Exercise details:
Output the lines from the one containing "Find the location" up to and including the one containing "kaiber-logo-icon is located", reproducing them exactly and omitting the pictures.

=== Input data ===

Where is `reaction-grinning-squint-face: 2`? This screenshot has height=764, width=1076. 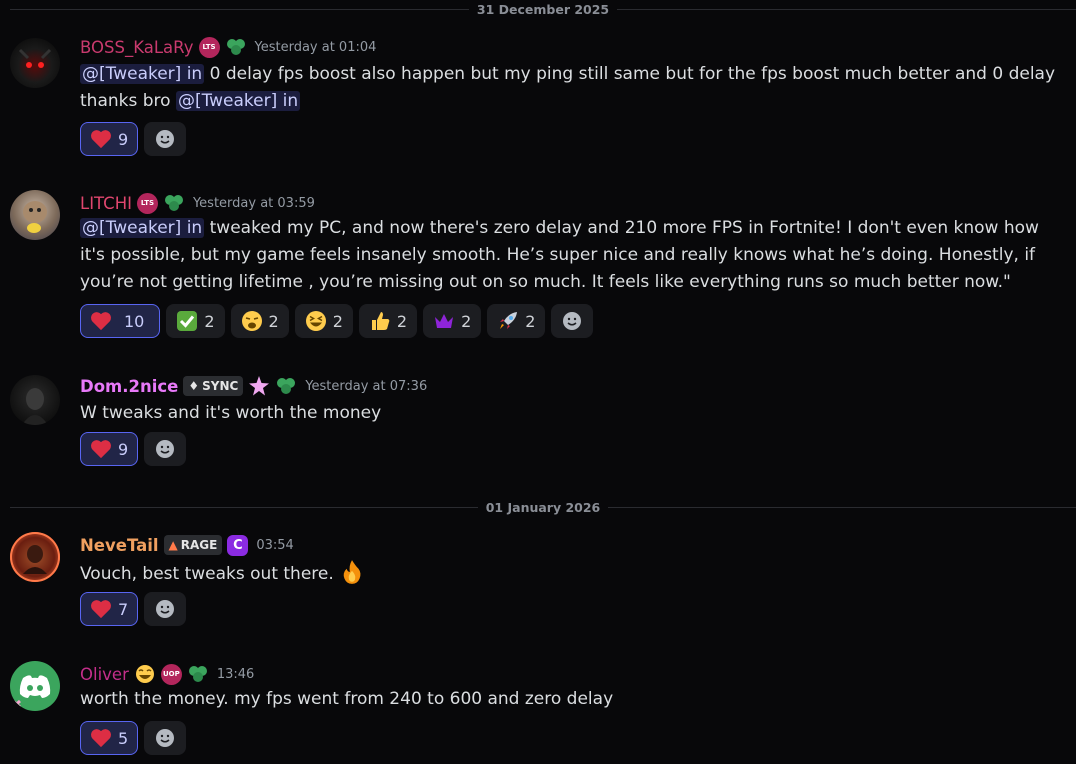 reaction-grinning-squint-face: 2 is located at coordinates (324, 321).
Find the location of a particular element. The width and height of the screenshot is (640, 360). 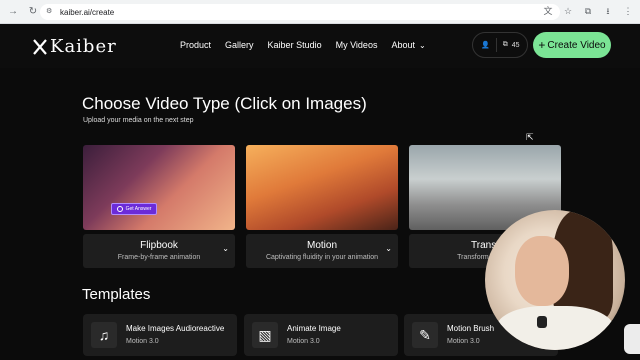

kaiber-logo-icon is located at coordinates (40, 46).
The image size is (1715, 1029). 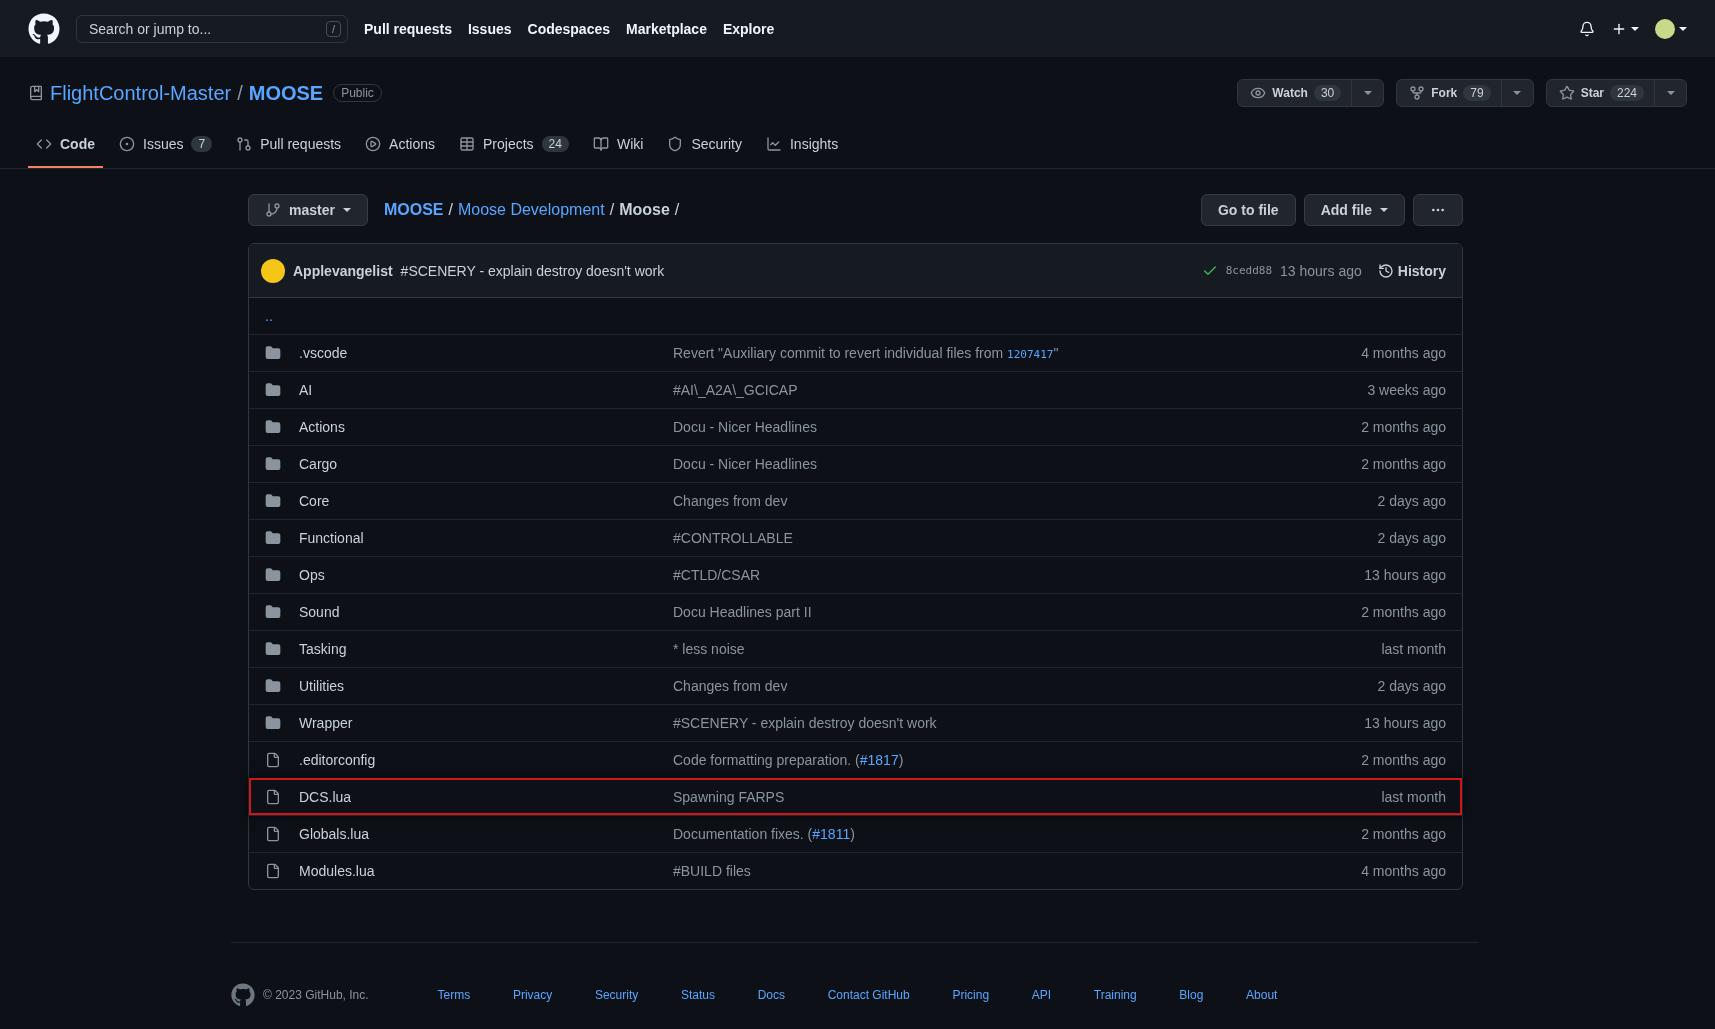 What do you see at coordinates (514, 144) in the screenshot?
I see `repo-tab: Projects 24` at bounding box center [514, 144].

===

Output for this exercise:
Find the location of a particular element. The width and height of the screenshot is (640, 360). 

kaiber-logo-icon is located at coordinates (40, 46).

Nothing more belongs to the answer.